Oggi ne parlerà con l’assessore competente Mirco Carloni.

I controlli della polizia locale non sono mancati: alcuni esercizi, non a Morciola, avrebbero tentato di aprire comunque. «Spero che Carloni faccia qualcosa al più presto - continua Mancini, metalmeccanico con la passione da barman -, così si distruggono le attività. Noi durante la settimana fatichiamo a sopravvivere, aspettiamo il weekend per lavorare. Chiudendo alle 18 ci siamo inventati nuovi eventi a pranzo, sempre in sicurezza, sabato e domenica. Ne avevo due in programma, abbiamo dovuto disdire tutto. Avevamo ideato un aperipranzo itinerante: visto che non si può girare tanto, portavamo noi qui piatti tipici, bianco, rosso e bollicine. Dovevamo partire con la Regione Marche. I fornitori avevano già consegnato: ora ho il locale pieno di prodotti non consumati, senza contare i disagi con clienti anche per le colazioni. I molti mi hanno chiamato chiedendo se fosse vero». Paradossale: chiusi per un centro commerciale che esiste solo nella licenza.

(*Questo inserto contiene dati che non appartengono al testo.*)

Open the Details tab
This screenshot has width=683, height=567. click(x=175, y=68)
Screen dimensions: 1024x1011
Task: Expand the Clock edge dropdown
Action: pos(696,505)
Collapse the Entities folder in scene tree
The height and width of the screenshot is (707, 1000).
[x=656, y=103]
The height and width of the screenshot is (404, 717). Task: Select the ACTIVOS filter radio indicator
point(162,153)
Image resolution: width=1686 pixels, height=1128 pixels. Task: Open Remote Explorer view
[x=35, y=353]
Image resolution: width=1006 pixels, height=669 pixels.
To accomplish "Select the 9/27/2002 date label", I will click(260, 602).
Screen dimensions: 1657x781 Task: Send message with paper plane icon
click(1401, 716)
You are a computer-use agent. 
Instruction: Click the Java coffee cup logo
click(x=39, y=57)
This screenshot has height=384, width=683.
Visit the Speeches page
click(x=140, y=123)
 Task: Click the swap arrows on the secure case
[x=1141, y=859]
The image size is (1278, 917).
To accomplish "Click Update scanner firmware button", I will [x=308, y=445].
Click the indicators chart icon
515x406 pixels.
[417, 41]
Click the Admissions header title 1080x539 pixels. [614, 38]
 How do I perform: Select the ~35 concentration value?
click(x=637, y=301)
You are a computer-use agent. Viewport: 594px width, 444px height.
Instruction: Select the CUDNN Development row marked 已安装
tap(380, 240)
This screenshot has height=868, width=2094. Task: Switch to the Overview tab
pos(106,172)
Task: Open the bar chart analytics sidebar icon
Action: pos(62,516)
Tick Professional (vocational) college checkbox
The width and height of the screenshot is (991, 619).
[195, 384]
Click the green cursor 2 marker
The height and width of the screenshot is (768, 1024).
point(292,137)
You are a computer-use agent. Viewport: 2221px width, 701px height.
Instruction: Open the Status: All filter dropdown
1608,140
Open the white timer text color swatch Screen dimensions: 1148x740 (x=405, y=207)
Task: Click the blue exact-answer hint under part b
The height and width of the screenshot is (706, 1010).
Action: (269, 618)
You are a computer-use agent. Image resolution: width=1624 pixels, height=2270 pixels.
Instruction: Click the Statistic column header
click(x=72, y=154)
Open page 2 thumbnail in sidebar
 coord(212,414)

«Ho 5 dipendenti, chi paga?» 

«Ho fatto un grande sforzo economico per rilevare questo locale e riportarlo a guida italiana. Ero innamorato di questo posto. Abbiamo lottato tutta l’estate, sempre rispettando le norme anti covid, sfruttando i nostri spazi esterni. Ora ci tocca pagare anche la burocrazia. Ho parlato con Ucchielli, poi con il dirigente dell’Unione Emanuele Montanari. Non abbiamo trovato cavilli per poter lavorare nel weekend. Una doccia fredda: nessuno ci ripagherà più di quanto perso. E domani (oggi, ndr) siamo di nuovo dietro al bancone alle 5 di mattina, senza giorni liberi, per sopravvivere».